Posted by gus on 11-Oct-2011 09:25

I think Windows-1252 is a SUBSET of utf-8. It is a legacy Microsoft character set for Latin alphabets and uses 8 bit characters. It is similar to ISO-8859-15 but many of the characters have different code points.

When you define a LONGCHAR variable, by default, it uses the same character encoding as that specified for -cpinternal. You can change that by using the FIX-CODEPAGE statement before assigning a value to the variable.

Posted by jquerijero on 11-Oct-2011 15:19

I added FIX-CODEPAGE(cLongChar) = "UTF-8". I'm still getting a "Error converting CLOB/LONGCHAR" when using COPY-LOB from a longchar to file. I don't believe you can specify what codepage to use in COPY-LOB statement. I think that's where the problem lies.
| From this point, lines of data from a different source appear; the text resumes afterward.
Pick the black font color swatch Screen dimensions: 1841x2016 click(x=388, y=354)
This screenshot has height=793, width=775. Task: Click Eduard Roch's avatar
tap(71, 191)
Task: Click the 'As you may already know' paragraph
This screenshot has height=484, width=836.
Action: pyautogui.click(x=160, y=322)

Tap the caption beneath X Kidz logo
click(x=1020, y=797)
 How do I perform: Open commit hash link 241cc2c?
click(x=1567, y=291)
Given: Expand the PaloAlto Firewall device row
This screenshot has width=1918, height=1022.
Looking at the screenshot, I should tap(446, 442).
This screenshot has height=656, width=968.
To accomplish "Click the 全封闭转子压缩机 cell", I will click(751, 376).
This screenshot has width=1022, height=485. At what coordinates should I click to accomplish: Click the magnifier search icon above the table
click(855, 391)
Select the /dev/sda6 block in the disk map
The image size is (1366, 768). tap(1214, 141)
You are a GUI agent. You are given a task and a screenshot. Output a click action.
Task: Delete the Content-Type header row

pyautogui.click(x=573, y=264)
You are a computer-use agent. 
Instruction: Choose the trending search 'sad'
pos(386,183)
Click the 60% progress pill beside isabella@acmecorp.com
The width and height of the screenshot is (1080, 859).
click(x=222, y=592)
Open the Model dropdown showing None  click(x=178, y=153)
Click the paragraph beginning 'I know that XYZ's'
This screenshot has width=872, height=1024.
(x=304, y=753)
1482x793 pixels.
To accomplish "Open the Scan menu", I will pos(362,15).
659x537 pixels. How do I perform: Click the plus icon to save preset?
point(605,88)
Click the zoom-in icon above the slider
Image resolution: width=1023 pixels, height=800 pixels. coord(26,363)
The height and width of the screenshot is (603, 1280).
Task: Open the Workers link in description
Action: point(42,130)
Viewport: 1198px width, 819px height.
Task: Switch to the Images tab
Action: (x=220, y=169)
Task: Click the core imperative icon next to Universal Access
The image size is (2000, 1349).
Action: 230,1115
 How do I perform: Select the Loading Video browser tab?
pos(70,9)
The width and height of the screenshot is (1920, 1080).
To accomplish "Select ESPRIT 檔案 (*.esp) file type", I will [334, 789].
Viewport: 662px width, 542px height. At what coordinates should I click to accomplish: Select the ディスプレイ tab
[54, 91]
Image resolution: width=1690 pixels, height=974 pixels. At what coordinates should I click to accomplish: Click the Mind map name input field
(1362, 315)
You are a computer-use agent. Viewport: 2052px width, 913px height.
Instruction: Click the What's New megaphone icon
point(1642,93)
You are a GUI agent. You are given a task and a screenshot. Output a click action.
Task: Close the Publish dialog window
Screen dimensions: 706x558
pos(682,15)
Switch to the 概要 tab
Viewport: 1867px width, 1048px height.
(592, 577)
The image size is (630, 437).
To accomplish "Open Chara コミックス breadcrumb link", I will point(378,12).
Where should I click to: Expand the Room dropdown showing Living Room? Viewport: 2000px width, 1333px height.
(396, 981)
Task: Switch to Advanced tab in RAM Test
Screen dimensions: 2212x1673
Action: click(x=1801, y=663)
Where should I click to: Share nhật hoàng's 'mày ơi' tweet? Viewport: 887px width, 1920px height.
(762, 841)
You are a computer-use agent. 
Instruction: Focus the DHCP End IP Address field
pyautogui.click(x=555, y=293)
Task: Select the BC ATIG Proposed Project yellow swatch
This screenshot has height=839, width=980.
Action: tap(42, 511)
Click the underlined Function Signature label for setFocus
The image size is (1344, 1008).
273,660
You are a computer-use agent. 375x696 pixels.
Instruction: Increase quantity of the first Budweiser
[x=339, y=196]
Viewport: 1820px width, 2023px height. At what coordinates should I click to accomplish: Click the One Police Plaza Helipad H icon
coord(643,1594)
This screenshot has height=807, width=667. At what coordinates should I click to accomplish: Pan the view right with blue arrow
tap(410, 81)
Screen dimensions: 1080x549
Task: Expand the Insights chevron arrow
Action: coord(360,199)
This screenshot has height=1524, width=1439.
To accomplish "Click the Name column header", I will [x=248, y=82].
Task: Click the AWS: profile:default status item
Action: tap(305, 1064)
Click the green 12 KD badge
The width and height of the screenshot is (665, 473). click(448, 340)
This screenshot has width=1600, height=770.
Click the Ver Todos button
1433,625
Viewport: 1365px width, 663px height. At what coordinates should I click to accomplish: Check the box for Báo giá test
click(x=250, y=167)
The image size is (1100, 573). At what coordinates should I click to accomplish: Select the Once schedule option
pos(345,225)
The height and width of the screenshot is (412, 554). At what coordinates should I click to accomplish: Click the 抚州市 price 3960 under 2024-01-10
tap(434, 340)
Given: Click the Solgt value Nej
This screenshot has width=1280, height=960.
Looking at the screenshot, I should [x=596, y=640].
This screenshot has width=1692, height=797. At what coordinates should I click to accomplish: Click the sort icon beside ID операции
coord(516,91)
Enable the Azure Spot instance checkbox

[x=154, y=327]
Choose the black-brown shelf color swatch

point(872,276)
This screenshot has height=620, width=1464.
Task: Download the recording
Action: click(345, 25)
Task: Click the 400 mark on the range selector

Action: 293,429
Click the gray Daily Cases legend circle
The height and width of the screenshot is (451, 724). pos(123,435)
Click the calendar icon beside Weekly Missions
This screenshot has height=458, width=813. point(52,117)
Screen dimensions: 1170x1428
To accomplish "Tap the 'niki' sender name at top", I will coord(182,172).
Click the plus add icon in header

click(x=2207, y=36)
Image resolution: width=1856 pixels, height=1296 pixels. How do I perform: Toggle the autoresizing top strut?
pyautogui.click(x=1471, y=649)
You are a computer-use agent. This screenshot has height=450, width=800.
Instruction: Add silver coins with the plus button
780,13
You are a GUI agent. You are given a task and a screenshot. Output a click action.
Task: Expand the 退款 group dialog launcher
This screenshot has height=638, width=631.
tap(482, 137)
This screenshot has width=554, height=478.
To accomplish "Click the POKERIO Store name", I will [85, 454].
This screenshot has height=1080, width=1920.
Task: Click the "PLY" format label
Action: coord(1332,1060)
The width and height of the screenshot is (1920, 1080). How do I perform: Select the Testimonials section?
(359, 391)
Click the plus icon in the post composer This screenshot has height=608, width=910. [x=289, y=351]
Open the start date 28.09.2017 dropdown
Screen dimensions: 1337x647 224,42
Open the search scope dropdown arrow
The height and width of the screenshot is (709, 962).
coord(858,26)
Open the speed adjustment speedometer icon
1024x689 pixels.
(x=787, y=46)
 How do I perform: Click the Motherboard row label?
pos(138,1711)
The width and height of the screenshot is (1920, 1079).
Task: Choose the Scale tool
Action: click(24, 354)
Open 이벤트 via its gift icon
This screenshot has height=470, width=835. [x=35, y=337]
Posted by gus on 11-Oct-2011 15:36

The output file has a code page too. The default is specified by the value of -cpstream. However, you can specify both the source code page and the target code page in the copy-lob statement or that no conversion is to be performed.

copy-lob from lcvar to file "foo.dat" convert source codepage utf-8 target codepage utf-8.

or

copy-lob from lcvar to file "foo.dat" convert target codepage utf-8.

or

copy-lob from lcvar to file "foo.dat" no-convert.

Posted by jquerijero on 11-Oct-2011 16:28

copy-lob from lcvar to file "foo.dat" convert source codepage utf-8 target codepage utf-8.

>>> This will not work. You will get a run-time error saying that you can not specify source codepage for LONGCHAR.

copy-lob from lcvar to file "foo.dat" convert target codepage utf-8.

>>> This doesn't work.

copy-lob from lcvar to file "foo.dat" no-convert.

>>> This is what I'm using now. I still need a good codepage conversion though if I ever needed to inspect the longchar first.

Some interesting stuff I noticed;

cLongChar = SomeClass:SomeNETMethod(). /* returns a UTF-8 encoded string */ --- results to cLongChar codepage of UTF-16 not UTF-8 not even the -cpinternal Basic-1252. I'm not really sure where it is getting that codepage.

So in a nutshell;

- the returned value SomeClass:SomeNETMethod() is being interpreted as UTF-16 instead of UTF-8

- a UTF-16 is stored in the longchar variable

- that UTF-16 longchar is being interpreted as Basic-1252 during COPY-LOB

Major confusion.

This thread is closed